死海からは流れ出る川がなく、比較的高温で乾燥した気候であり、年間を通じて大量の水が蒸発するため塩分濃度が高くなっている。また内陸の巨大湖の特徴として、周囲の土壌に元来含まれていた塩分が雨によって流され、下流の湖で凝縮する形となった結果、塩湖が形成されたと考えられている。死海についてはこの他に、ヨルダン川および主に周囲から涌き出る温泉から塩分が供給されているとも考えられている。

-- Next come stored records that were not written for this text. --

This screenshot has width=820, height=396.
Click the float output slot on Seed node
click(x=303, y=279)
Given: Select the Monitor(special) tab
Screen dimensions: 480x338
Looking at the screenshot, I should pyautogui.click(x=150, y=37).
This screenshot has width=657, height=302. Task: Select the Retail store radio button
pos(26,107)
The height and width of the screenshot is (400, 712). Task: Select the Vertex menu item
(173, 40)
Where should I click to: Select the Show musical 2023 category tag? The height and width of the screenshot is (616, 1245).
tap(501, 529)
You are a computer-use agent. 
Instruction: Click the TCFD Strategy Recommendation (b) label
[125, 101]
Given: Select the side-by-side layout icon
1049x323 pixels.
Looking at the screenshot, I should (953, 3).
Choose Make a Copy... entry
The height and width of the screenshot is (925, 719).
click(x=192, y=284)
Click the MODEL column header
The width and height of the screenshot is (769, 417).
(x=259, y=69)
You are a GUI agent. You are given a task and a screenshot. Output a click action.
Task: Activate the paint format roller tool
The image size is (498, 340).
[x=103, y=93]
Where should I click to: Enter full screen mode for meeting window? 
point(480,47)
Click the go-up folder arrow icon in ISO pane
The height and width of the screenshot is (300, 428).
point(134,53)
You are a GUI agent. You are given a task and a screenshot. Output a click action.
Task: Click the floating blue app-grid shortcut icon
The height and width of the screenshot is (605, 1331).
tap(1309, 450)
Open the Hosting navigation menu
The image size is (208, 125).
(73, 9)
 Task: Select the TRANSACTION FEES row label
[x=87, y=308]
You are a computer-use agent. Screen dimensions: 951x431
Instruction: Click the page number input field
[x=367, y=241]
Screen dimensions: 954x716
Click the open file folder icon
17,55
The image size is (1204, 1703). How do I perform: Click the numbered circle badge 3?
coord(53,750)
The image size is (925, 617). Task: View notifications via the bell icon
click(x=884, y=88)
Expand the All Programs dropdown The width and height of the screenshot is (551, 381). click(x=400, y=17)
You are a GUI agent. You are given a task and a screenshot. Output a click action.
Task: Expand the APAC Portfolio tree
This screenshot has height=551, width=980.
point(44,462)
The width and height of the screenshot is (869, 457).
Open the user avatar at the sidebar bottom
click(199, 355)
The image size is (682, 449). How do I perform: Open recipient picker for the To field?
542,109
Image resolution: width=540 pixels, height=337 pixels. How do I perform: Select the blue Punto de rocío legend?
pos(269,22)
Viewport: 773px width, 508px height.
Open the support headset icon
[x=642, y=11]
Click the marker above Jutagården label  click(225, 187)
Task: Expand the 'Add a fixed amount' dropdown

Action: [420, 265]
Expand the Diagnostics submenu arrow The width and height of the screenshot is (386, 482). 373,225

死海の水は塩化ナトリウム以外の塩分も多量に含んでおり、苦味が強い。にがりの主成分である塩化マグネシウムも多く含んでいるため、「世界の果てまでイッテQ!」の企画で死海の水による豆腐作りが行われたこともある。
歴史
ヘブライ語では「ים המלח」(塩の海)と呼ばれ、聖書には「アラバの海」、「東の海」などと記される。
マカバイオスは、マサダ要塞を死海の近くの断崖絶壁の山上に築く。ヘロデ大王はマサダ要塞を改修したが、73年、ローマ軍の攻撃を受けて破壊される(ユダヤ戦記参照)。このとき、クムラン洞窟に修道士たちが死海文書を保存していた話は特に有名である。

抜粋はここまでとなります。